▶ Objective
Reproduce word for word the part of the court report below that lies between "Smith told police" and "the child's name.", inclusive.

▶ Excerpt to read
»»

Laurelyn Smith, 45, pleaded guilty today to one charge of impersonation and one of forgery. A charge of using a false passport was withdrawn by police.
Sergeant Malcolm McClure told Wellington District Court Smith entered New Zealand with her two sons, aged six and 10, in June 1993 with an illegally obtained British passport.
Her husband had arrived three months earlier, having fraudulently obtained a New Zealand passport.
She obtained the birth certificate of a New Zealand infant, who had died soon after birth in 1962. Judge Bruce Davidson suppressed the names of the child and her parents.
She used the birth certificate to get an Inland Revenue number and to set up a bank account. Under the child's name she applied for an unemployment benefit and up to June 1 this year had received $30,408 in benefits, Mr McClure said.
Smith told police her former husband had provided her with the birth certificate when she arrived in New Zealand and she expressed remorse for using the child's name.
Lawyer Kevin Smith told the court Smith was making efforts to substantially repay the social welfare debt.
Judge Davidson remanded her to December 14 for sentence. He ordered reports on her eligibility for community detention, home detention and reparation.
He extended her electronic bail conditions to the sentence date, but warned her that was no indication about what sentence she would receive.

««

▶ Data rows
»»

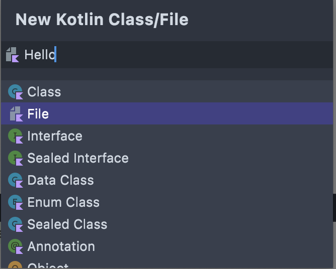Focus the name field containing Hello
Image resolution: width=336 pixels, height=269 pixels.
point(167,55)
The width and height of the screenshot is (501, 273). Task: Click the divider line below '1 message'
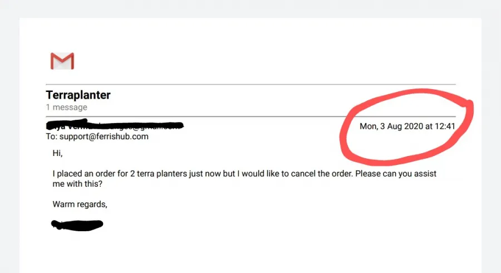coord(251,116)
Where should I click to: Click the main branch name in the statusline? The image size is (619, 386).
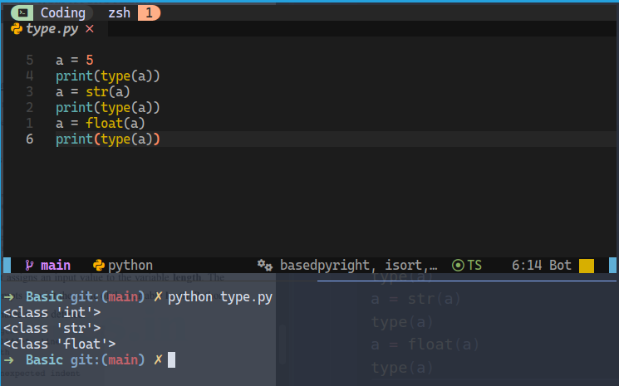(x=56, y=266)
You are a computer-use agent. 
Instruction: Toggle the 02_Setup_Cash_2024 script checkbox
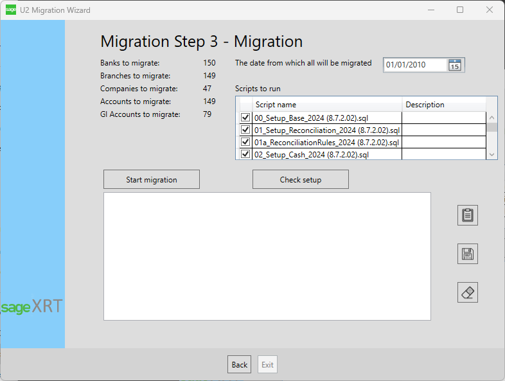(245, 154)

««

▶ Full output
Smith told police her former husband had provided her with the birth certificate when she arrived in New Zealand and she expressed remorse for using the child's name.